#### [Work to complete]
Only the lines with "navigation" in the entries below belong in the answer; please copy them.

■ ■ ■ ■

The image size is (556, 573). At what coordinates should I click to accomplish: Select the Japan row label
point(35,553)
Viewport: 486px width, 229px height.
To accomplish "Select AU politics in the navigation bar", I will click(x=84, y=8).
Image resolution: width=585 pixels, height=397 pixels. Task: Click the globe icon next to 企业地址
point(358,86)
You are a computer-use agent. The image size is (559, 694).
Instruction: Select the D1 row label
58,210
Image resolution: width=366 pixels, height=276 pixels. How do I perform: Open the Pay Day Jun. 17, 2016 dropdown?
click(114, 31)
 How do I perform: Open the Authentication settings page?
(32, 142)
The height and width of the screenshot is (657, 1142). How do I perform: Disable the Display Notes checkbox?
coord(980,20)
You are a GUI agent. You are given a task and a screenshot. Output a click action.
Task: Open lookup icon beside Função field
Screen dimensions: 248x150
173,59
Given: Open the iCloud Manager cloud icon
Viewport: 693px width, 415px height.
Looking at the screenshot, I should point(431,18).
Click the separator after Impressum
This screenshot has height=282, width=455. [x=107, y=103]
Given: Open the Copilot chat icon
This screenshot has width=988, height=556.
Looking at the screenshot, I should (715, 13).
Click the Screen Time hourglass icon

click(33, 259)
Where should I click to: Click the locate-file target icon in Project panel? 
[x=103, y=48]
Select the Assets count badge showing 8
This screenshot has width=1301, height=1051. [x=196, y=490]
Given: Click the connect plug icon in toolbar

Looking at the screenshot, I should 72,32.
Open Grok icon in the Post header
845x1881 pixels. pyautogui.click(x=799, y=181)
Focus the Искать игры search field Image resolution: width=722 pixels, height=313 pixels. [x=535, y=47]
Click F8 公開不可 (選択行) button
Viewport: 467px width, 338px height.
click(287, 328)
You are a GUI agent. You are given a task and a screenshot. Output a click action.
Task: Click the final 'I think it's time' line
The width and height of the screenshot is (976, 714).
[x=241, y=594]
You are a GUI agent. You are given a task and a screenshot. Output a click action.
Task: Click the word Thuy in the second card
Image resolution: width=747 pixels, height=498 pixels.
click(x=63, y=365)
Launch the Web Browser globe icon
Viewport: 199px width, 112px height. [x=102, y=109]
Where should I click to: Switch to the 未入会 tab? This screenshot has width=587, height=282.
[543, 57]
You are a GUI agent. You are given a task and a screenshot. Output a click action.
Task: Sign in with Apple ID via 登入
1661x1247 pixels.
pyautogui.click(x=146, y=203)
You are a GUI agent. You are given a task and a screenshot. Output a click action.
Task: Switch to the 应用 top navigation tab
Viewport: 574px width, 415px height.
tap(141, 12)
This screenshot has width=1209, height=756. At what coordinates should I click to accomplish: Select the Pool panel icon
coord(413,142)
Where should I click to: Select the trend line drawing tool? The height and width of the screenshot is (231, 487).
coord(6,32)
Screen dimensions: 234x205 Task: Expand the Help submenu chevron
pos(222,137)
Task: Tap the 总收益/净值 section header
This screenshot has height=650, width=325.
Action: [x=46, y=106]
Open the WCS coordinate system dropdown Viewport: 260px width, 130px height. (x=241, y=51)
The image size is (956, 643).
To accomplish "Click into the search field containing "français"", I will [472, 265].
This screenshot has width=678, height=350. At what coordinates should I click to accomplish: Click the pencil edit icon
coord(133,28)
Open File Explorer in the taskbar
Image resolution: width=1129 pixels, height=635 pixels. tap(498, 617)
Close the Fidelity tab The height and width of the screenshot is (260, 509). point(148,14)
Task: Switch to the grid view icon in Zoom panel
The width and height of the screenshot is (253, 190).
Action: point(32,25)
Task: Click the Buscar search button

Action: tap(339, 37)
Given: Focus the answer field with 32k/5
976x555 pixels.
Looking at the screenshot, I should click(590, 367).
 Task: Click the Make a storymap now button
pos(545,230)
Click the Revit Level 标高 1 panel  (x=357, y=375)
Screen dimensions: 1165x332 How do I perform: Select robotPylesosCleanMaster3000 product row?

■ ■ ■ ■

#### [Your solution]
To accomplish "Select AU politics in the navigation bar", I will click(x=84, y=8).
Task: Switch to the 应用 top navigation tab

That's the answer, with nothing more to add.